Lachesis put a hand on her arm and
eased her back down. “So,” Lachesis said. “In our world, that’s a
crisis.”

“Well, we’re not in your world,”
Travers said. “We’re in mine.”

“Yes.” Atropos stepped around the
chairs, moving in front of the other two Fates. “We’re in yours and
you have just met your—well, you have just met your match, so to
speak.”

“What?” Travers asked.

Clotho made a face and shook her head.
Lachesis rolled her eyes. Atropos shrugged.

“You have a slight magic,
fortunately,” Clotho said. “If it were larger, your problems would
have shown up earlier.”

“I don’t have magical problems,”
Travers said.

“Besides me,” Kyle said.

Travers ruffled Kyle’s hair. “You’re
not a problem, kiddo. You never have been.”
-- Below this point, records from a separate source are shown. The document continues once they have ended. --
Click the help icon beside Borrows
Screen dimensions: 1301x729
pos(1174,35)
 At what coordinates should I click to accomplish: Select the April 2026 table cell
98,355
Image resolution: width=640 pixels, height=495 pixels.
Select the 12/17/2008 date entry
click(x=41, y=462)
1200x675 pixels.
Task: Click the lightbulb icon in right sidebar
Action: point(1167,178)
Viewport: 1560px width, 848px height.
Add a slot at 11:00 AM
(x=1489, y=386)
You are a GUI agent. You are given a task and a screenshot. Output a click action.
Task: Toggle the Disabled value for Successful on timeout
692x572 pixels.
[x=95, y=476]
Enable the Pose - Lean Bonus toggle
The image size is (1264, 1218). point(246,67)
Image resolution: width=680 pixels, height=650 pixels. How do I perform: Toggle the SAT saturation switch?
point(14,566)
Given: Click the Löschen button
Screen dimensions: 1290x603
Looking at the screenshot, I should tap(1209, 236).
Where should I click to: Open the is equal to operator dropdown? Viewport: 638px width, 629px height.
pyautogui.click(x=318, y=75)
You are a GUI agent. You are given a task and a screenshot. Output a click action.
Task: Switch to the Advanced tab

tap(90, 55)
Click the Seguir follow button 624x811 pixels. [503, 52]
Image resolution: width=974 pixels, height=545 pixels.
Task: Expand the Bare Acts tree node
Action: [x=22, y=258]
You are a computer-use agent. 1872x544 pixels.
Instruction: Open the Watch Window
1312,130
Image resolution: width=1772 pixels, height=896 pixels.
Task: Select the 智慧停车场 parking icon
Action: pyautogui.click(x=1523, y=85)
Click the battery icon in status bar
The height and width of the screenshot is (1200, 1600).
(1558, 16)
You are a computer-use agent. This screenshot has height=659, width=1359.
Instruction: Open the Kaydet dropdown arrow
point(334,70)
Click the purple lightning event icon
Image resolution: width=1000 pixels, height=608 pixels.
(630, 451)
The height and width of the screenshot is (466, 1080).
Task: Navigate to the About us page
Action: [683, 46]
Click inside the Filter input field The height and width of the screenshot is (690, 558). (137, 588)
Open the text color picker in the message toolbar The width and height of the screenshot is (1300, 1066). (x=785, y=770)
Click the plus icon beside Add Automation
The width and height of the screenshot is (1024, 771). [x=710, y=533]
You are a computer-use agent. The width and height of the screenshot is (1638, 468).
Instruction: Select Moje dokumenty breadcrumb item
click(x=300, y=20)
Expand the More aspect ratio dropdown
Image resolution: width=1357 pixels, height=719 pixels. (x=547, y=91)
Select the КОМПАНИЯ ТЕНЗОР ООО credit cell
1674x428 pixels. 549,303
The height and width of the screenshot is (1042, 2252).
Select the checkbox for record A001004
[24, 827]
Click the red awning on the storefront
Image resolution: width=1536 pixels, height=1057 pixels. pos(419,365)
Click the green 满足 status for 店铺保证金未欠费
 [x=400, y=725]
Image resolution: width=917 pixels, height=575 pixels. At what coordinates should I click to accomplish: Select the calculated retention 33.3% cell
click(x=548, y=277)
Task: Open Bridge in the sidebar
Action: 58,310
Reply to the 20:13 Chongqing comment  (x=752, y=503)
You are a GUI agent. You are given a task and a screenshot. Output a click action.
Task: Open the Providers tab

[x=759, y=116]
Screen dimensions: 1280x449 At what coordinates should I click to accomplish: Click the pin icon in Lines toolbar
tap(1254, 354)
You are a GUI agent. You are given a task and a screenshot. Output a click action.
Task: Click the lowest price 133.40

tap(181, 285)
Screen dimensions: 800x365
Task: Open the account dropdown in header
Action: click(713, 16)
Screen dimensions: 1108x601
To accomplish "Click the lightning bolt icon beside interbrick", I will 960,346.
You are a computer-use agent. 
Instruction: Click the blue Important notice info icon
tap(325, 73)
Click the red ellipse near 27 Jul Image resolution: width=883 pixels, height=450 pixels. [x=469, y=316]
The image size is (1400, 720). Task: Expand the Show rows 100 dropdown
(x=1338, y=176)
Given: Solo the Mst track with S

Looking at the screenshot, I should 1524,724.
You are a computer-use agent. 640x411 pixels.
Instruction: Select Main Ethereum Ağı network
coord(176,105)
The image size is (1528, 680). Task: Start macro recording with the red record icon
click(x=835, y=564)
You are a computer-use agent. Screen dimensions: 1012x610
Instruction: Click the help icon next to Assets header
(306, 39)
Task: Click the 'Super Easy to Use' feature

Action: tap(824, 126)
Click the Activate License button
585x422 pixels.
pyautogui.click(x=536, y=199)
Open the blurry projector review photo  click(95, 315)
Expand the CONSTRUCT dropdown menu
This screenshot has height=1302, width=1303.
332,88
And Kyle smiled. Maybe there was
something good about broadcasting thoughts after all. At least,
Kyle knew that Travers wasn’t lying.

“Your magical problems are about to be
compounded,” Lachesis said.

“And unfortunately,” Atropos added,
“there’s nothing we can do to stop it.”

 

 

 

Nine

 

Zoe materialized in a library that
smelled ever so faintly of pee. She had been here before, a long
time ago. She recognized the bookshelves that rose as far as the
eye could see. The tomes beside her were thick and dust-covered,
which she did not remember. The library she had been to in the past
had beautifully bound, well-cared-for volumes in a multitude of
languages.

The multitude of languages
remained, but the volumes were no longer well cared for. Many of
them had fallen onto the floor, and were open to various pages.
Others were stacked on tables, the books open and the spines
bent.

In addition to the pee odor, the air
smelled musty and like something else, something sweet and
childlike. The scent was what Zoe always thought of when she had to
imagine what pink smelled like.

It was the smell of—

Bubblegum.

Zoe blinked, and tilted her head,
wondering if she hadn’t spoken correctly when she completed her
transport spell. Maybe that delicious man in her office had
distracted her enough…

But that was ludicrous. She had
recited the spell, and she had been irritated at the time, not
drowning in lust. (Well, she’d actually still felt the lust—it
hadn’t gone away—but the irritation simply overrode it.)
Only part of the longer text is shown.